§ Recorded information:
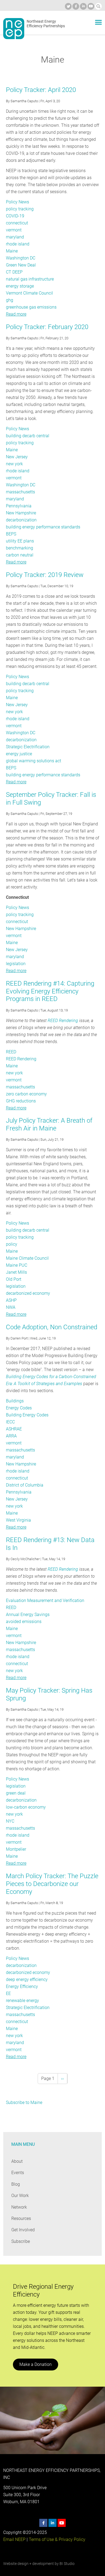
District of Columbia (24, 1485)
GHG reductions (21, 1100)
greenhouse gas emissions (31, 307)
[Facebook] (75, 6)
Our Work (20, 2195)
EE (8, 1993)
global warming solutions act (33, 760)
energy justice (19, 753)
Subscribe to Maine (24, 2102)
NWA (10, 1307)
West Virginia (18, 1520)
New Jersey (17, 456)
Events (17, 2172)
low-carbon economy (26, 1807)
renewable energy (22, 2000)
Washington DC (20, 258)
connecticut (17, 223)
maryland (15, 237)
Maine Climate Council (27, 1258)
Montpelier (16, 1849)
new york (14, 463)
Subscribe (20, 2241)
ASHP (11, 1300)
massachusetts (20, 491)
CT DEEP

...

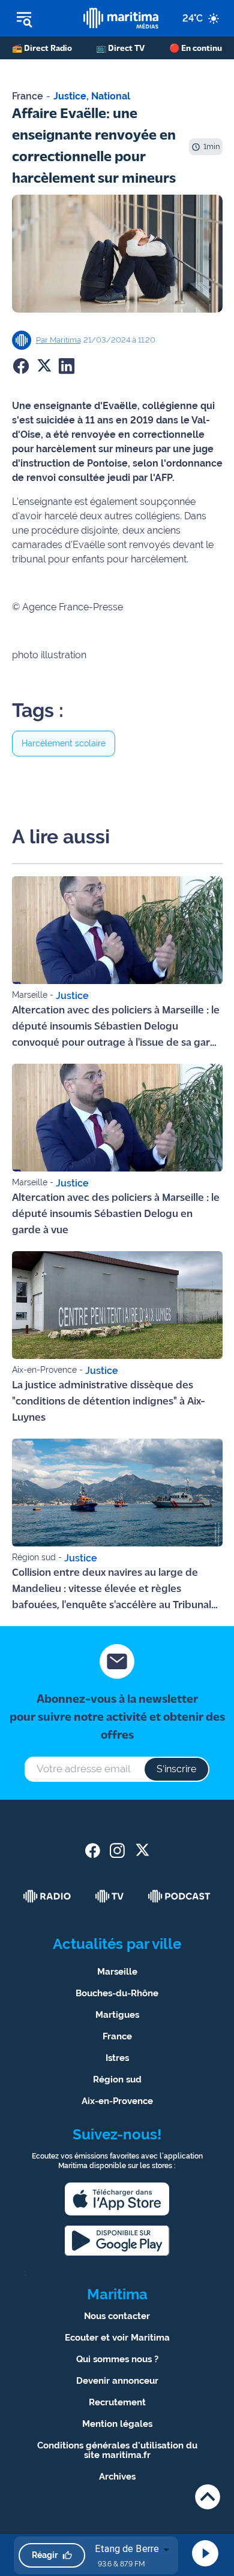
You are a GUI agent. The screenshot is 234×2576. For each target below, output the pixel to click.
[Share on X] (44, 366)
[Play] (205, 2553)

* * *

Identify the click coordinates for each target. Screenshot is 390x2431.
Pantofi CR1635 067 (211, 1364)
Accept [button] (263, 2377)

§ About this task:
Find every line in the records that has the word "click". Copy those lines.

§ Output of the task:
You are a GUI agent. The screenshot is 234×2576. For each target below, output the pixel to click.
Identify the click coordinates for each target. Screenshot is 390x2431.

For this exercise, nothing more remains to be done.